# Toggin 4/10/04



## rockhead (Nov 6, 2002)

didnt get an invite to go on any friends boats so I tried the tog trip out of lynnhaven on the nancy anne (i think... leaving from dockside) anyway I did pretty good comparitivly. Got a 16" a 18" and a 22" 
go figure I always get a fish thats 1" under citation. 
The 22" went 8lbs....to top it off my 22" was the heaviest on the boat(won the pool) so I basically went for free. I used clam and blue crab, the two bigger fish took the crab/clam sandwich.
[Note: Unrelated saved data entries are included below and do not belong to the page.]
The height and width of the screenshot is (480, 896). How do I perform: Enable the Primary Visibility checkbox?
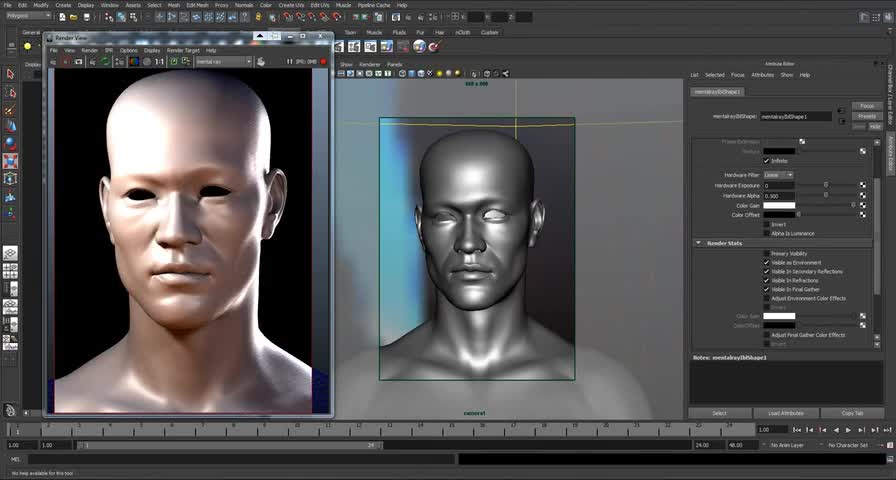[767, 254]
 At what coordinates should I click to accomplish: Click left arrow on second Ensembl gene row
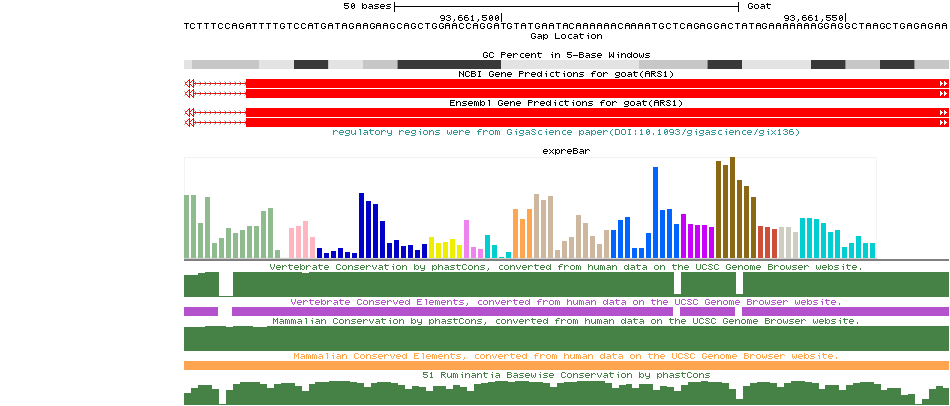pos(189,122)
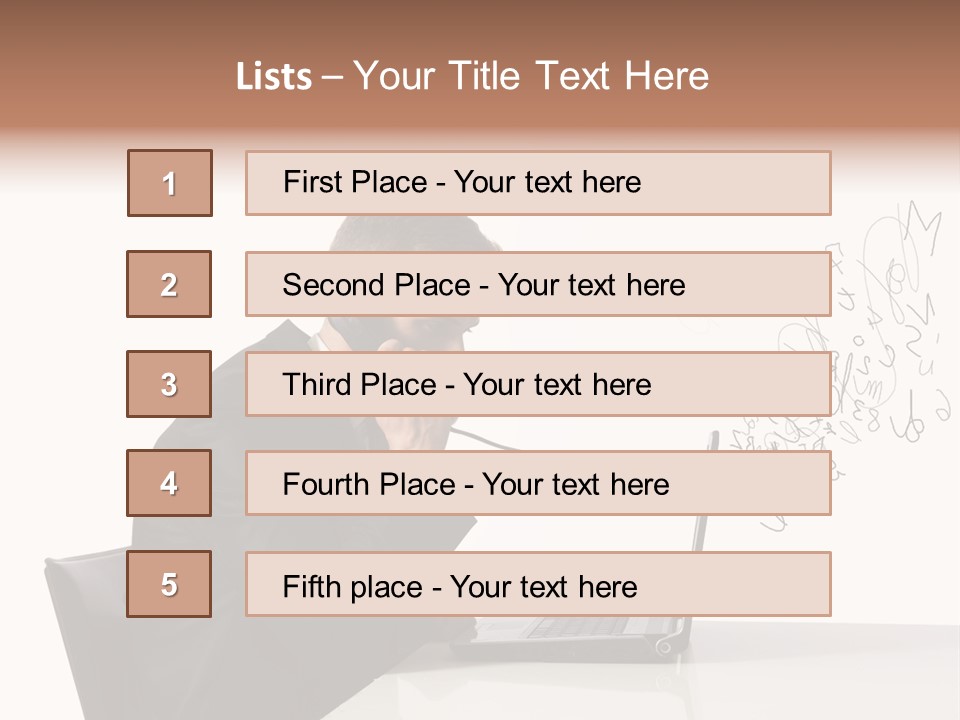960x720 pixels.
Task: Select the number 2 box
Action: 169,284
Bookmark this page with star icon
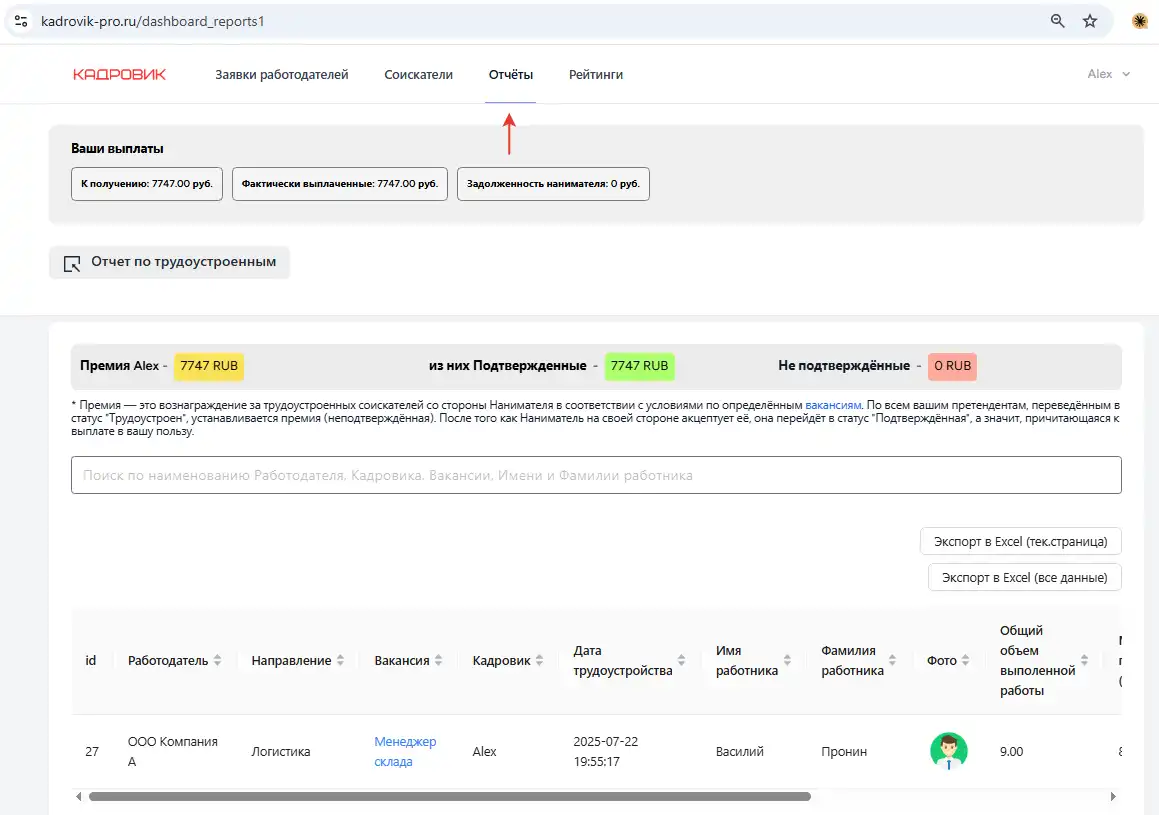 (x=1090, y=21)
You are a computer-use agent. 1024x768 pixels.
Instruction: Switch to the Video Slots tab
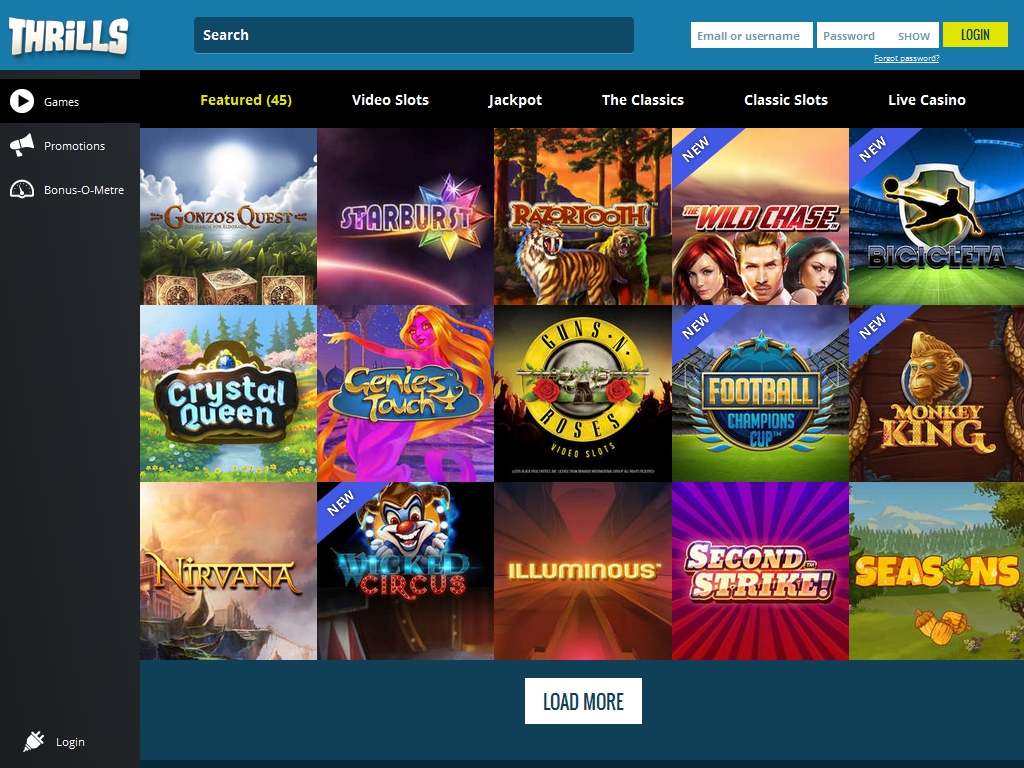click(x=390, y=100)
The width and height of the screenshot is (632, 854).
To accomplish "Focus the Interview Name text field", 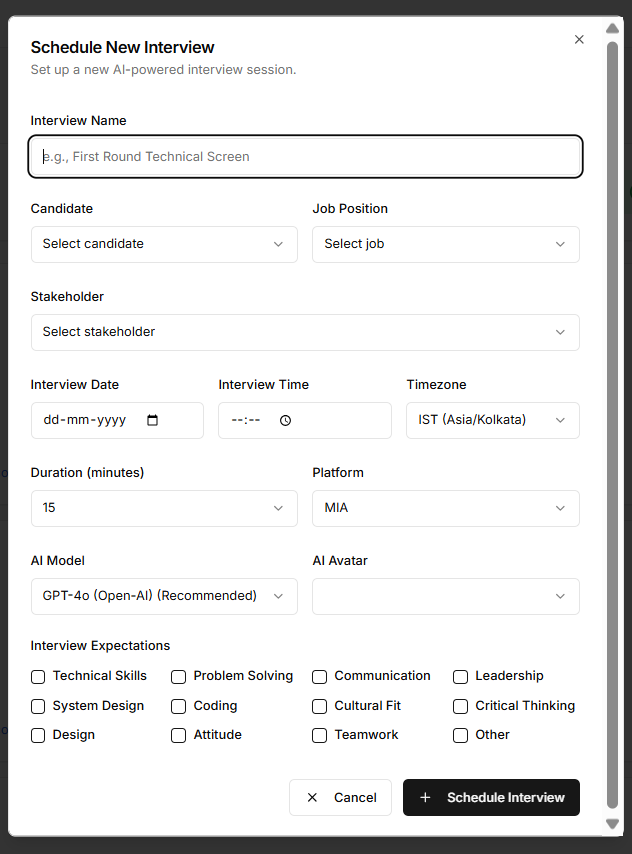I will 305,156.
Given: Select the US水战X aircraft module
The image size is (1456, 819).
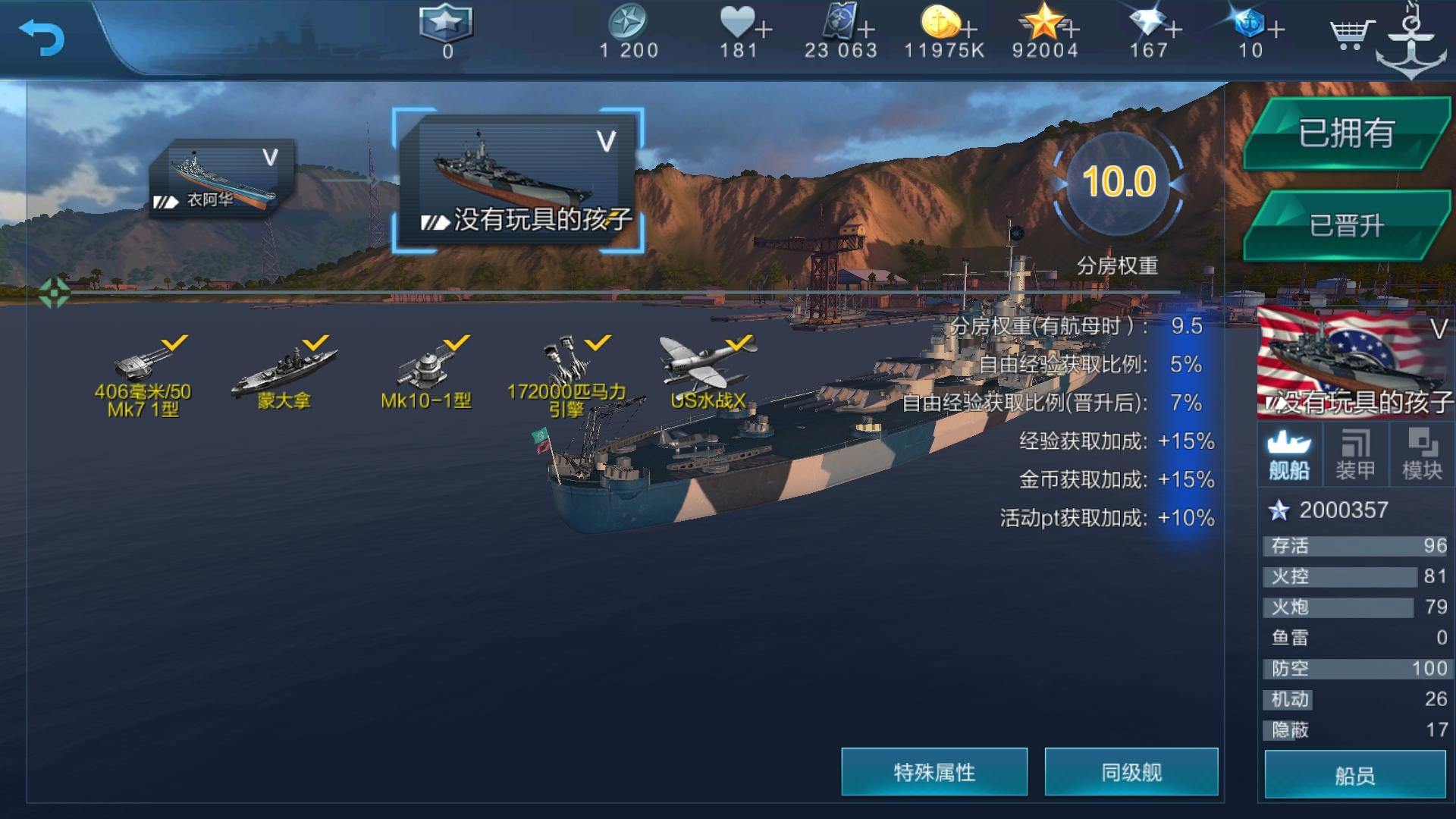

We fished the whole day in the viscinity of the ches. light tower.. I would describe it as a slow steady pick of fish all day. most fish were 12-18" the three biggest were 6.5lb 7.0lb and 8.0lb. there were a few nice sized sea bass in the mix too.


----------



## Zigh (May 2, 2002)

*pretty work*

Nice going on the Toggin'!!! Great to hear the Seabass have finally started to show, to.... Thanks for the report.

Zigh
><((((*>


----------



## rockhead (Nov 6, 2002)

Yea for me it was a great day, I have infamously bad luck with the tog.. If I averaged out all my skunked tog trips, $$ for tog bait etc. those 3 fish probably cost me a hundred or more dollars each!. the seabass were few and far between, BUT the ones that were caught were real nice sized.


----------